For this assignment, you will create an OpenGL program that shows a continuously moving marker animated along a spline path between randomly placed control points. Think of it as a buzzing bee or gnat.

Your path should be defined using a cubic Catmull-Rom spline. Each segment of the curve is defined by four random control points: the point before the current segment (p0), the beginning the segment (p1), the end of the segment (p2), and the point after the current segment (p3). Given those four points, spline is defined over a segment from t=0 to t=1 by these four conditions:

p(0) = p1 = position at t=0 
p(1) = p2 = position at t=1 
p'(0) = (p2 – p0)/2 = derivative at t=0
p'(1) = (p3 – p1)/2 = derivative at t=1

At the end of that segment, the old p1 becomes the new p0, the old p2 becomes the new p1, the old p3 becomes the new p2, and a new random point is introduced as the new p3. The time scale should be one second per unit of t.

You should toggle between two display modes with the 'p' key. In the first mode, you should show the current four control points as Marker objects, with a fifth marker point showing the position as it interpolates along the spline. When the spline segment ends, one control point will disappear and a new one will be randomly generated. The second mode, just show the moving Marker, but not the control point markers.

634 only

Implement a third mode with a large cloud of moving markers, each with its own set of random control points.

Extra credit

For up to 25 points of extra credit, add an additional mode that also displays your asteroid from assignment 4, and has the marker randomly orbiting around it. For this mode, and this mode only, your control points should be uniformly distributed over a sphere. Given two ordinary random numbers, you can get points that uniformly cover a sphere (without bunching at the poles) by using one random number for z (scaled to cover -1 to 1) and the other for theta (scaled to cover 0 to 2*pi), giving a random point

(sqrt(1-z*z) * cos(theta), sqrt(1-z*z) * sin(theta), z)

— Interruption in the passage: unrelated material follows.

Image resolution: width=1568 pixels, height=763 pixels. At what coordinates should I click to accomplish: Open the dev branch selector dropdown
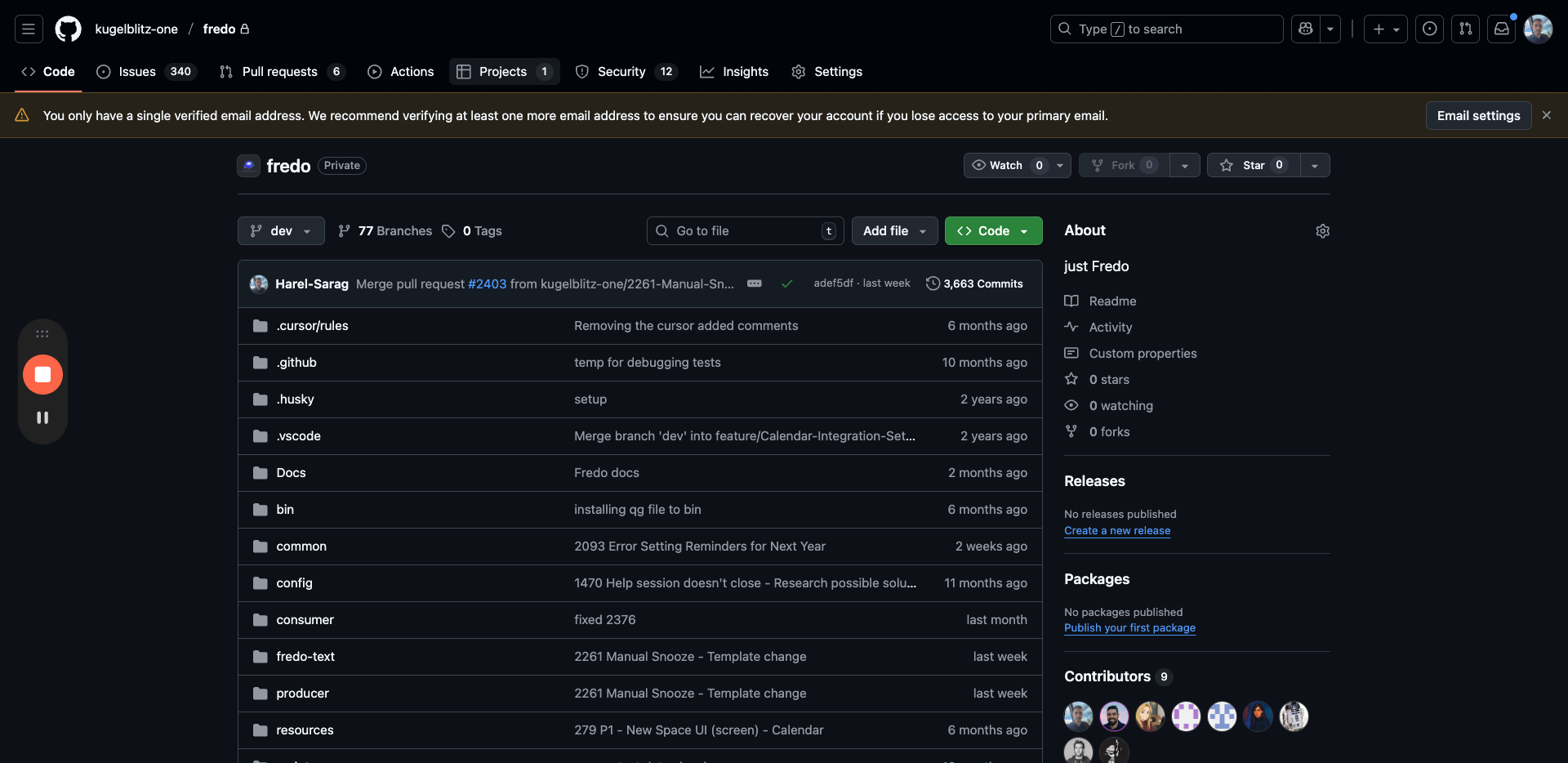pyautogui.click(x=281, y=231)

In this mode, you will evaluate the spline using deCasteljau's algorithm and successive steps of spherical linear interpolation. A spherical linear interpolation blends between two points on the sphere, stepping uniformly in angle and keeping all of the interpolated points on the surface of the sphere. It is defined as:

slerp(pa, pb, t) = pa*sin(s*(1-t)) / sin(s) + pb*sin(s*t) / sin(s)
where s = acos(dot(pa, pb))

For deCasteljau's algorithm, you first need to construct a new set of four points on the sphere, q0..q3:

q0 = p1
q1 = normalize(–p0/6 + p1 + p2/6)
q2 = normalize(p1/6 + p2 – p3/6)
q3 = p2

Given these points, instead of direclty evaluating the spline, you first use spherical linear interpolation between each pair of points:

qa = slerp(q0, q1, t)
qb = slerp(q1, q2, t)
qc = slerp(q2, q3, t)

Then between each of those pairs

qd = slerp(qa, qb, t)
qe = slerp(qb, qc, t)

And finally between the last two points

p = r * slerp(qd, qe, t)

Extra credit is only available if you submit by the original deadline or use your free late. If you submit late with the late penalty, you will not be eligible for any extra credit points. Also, you will only be considered for extra credit if you mention your extra credit work in your readme.

What to turn in

Turn in this assignment electronically by checking your source code into your assn6 CVS directory by 11:59 PM on the day of the deadline. Do your development in the assn6 directory so we can find it. As always, double check that you have submitted everything we need to build and run your submission, but not any generated files. In particular, no executables, or any of the other files xcode or visual studio generate beyond the ones already checked in.

Be sure to include the details of the system you used for the assignment in your README in case we have problems.